Work required
Return each line in the records below that includes "computer".

(Stored data)
■ ■ ■
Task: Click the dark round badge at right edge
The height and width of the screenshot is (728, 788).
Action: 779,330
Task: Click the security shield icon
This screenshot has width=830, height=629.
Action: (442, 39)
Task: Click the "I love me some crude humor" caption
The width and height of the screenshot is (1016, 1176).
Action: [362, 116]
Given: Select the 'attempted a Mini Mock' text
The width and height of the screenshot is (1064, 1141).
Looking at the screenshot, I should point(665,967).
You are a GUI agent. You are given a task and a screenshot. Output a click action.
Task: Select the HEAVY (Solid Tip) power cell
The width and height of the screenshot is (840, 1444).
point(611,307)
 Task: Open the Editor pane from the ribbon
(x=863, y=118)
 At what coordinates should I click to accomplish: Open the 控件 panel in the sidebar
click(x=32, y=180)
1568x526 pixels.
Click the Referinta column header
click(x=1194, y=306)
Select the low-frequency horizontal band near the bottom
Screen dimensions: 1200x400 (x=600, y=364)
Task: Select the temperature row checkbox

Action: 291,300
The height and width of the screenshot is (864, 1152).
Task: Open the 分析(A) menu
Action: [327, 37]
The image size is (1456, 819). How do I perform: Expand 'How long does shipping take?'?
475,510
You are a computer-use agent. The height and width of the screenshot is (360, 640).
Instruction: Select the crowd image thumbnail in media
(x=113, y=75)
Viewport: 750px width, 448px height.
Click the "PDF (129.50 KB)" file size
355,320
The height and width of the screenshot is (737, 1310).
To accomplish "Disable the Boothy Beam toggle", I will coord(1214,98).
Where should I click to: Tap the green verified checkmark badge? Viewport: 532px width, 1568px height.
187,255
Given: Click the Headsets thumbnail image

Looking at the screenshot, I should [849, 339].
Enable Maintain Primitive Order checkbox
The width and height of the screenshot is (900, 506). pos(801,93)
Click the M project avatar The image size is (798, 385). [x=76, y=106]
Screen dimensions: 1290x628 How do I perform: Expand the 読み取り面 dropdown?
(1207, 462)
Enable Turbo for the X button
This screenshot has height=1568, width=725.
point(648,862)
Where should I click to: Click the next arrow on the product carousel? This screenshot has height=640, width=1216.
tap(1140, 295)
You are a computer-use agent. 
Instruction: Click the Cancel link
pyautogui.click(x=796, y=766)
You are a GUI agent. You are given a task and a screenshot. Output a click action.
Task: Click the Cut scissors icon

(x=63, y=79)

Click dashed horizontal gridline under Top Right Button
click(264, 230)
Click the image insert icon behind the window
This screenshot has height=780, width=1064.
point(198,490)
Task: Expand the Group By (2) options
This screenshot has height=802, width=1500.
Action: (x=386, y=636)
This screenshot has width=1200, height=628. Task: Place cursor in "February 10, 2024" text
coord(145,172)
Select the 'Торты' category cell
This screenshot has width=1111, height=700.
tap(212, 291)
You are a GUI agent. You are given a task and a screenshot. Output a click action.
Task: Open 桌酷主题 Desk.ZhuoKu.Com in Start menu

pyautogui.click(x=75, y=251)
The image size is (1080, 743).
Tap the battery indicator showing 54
■ ■ ■
Exercise result
You are a computer-use agent. The height and width of the screenshot is (360, 640).
You are a computer-use agent. 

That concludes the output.